REQUIRED WORK
State how many lines of the records below contain the word "header", giving the number and nothing else.

RECORDS SUPPLIED

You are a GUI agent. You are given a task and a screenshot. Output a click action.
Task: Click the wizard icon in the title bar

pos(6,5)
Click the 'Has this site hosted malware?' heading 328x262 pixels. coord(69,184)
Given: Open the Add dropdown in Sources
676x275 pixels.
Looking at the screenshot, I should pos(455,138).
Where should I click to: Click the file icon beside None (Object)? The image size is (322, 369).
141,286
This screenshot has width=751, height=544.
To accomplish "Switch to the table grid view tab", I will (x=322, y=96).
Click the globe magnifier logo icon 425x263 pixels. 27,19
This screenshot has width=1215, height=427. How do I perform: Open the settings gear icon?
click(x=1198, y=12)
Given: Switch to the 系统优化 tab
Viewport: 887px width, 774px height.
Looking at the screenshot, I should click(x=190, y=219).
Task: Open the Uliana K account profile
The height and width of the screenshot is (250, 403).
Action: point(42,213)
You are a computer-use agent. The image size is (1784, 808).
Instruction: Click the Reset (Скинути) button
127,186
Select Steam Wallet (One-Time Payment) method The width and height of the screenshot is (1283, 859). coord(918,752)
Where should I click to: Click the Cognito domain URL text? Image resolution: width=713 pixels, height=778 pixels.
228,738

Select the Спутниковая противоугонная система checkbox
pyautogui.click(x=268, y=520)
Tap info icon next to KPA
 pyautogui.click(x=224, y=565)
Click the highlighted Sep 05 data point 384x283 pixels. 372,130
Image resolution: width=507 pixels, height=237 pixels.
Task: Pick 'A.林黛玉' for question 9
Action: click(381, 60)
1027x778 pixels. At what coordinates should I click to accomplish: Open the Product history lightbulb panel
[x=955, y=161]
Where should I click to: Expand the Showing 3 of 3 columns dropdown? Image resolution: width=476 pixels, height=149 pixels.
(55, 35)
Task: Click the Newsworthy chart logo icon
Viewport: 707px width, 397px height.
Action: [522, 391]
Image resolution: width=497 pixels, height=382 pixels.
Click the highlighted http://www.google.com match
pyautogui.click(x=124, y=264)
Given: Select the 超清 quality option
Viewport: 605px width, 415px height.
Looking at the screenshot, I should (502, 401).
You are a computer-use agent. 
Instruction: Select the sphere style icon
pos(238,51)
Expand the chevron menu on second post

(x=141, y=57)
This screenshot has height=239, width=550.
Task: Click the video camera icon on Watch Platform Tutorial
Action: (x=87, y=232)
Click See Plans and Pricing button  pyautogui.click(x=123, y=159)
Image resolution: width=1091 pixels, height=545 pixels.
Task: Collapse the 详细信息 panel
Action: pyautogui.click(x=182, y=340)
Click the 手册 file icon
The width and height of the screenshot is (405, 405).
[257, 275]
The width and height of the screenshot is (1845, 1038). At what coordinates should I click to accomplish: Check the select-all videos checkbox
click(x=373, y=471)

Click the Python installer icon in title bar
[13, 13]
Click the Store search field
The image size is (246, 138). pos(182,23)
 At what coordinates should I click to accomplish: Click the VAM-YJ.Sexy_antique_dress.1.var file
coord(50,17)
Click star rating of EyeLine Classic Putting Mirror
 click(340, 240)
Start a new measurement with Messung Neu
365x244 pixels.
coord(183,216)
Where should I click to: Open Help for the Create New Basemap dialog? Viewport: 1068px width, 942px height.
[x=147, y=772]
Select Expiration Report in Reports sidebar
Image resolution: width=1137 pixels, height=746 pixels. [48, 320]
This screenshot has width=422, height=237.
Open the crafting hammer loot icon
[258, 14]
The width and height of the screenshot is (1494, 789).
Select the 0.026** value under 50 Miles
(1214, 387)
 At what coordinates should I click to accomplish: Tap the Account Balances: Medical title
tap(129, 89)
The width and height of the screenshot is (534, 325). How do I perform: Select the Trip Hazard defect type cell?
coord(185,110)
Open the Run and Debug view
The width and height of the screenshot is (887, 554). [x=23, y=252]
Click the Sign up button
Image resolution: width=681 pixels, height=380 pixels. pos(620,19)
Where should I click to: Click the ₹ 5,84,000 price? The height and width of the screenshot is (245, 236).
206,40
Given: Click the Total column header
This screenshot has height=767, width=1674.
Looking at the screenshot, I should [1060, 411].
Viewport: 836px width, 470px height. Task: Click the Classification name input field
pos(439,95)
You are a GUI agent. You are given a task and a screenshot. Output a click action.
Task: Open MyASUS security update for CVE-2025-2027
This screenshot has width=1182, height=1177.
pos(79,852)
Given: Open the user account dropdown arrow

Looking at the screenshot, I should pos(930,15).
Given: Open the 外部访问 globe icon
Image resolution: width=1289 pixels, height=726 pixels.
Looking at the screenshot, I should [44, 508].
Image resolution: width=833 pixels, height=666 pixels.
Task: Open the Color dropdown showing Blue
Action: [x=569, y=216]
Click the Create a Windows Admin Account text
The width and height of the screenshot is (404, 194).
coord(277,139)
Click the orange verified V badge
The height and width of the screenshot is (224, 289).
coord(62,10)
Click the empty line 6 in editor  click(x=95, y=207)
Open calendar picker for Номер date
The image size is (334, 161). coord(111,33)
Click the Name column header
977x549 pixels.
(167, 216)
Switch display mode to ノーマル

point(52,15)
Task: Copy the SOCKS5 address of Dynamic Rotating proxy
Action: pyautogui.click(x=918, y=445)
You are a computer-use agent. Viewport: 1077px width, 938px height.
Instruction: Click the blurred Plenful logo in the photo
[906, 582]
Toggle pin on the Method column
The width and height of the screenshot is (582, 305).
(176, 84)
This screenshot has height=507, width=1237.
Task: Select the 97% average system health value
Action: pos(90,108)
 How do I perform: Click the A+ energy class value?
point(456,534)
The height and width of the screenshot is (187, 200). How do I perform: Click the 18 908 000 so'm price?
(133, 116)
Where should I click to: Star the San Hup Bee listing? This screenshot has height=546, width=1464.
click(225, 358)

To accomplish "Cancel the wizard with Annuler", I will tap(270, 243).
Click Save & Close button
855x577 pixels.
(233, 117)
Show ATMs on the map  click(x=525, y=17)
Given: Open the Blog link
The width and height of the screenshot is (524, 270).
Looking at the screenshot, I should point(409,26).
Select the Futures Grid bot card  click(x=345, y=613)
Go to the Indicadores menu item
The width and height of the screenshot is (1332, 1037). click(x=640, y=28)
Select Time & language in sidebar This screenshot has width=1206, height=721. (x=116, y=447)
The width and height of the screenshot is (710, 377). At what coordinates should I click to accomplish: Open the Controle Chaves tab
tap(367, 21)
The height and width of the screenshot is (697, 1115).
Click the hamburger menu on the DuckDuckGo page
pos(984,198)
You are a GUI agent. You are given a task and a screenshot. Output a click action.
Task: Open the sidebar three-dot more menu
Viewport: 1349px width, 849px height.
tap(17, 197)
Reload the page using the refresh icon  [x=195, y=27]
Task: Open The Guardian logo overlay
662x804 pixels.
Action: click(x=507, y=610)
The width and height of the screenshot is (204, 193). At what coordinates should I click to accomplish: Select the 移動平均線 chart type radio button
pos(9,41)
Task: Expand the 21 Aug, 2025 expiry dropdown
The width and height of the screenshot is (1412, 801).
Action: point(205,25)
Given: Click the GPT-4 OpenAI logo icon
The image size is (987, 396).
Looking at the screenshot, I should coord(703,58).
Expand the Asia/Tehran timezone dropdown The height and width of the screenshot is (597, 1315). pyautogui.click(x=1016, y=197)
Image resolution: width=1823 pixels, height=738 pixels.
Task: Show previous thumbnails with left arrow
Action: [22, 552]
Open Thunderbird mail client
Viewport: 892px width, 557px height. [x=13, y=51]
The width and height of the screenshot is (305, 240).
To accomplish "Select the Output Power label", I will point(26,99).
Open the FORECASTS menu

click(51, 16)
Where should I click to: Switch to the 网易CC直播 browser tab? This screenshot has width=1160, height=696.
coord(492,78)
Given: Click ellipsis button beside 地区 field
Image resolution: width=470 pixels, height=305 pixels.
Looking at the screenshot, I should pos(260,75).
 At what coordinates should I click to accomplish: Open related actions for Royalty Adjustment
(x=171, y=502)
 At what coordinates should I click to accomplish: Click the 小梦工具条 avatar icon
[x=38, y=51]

SOLUTION FOR THIS EXERCISE
2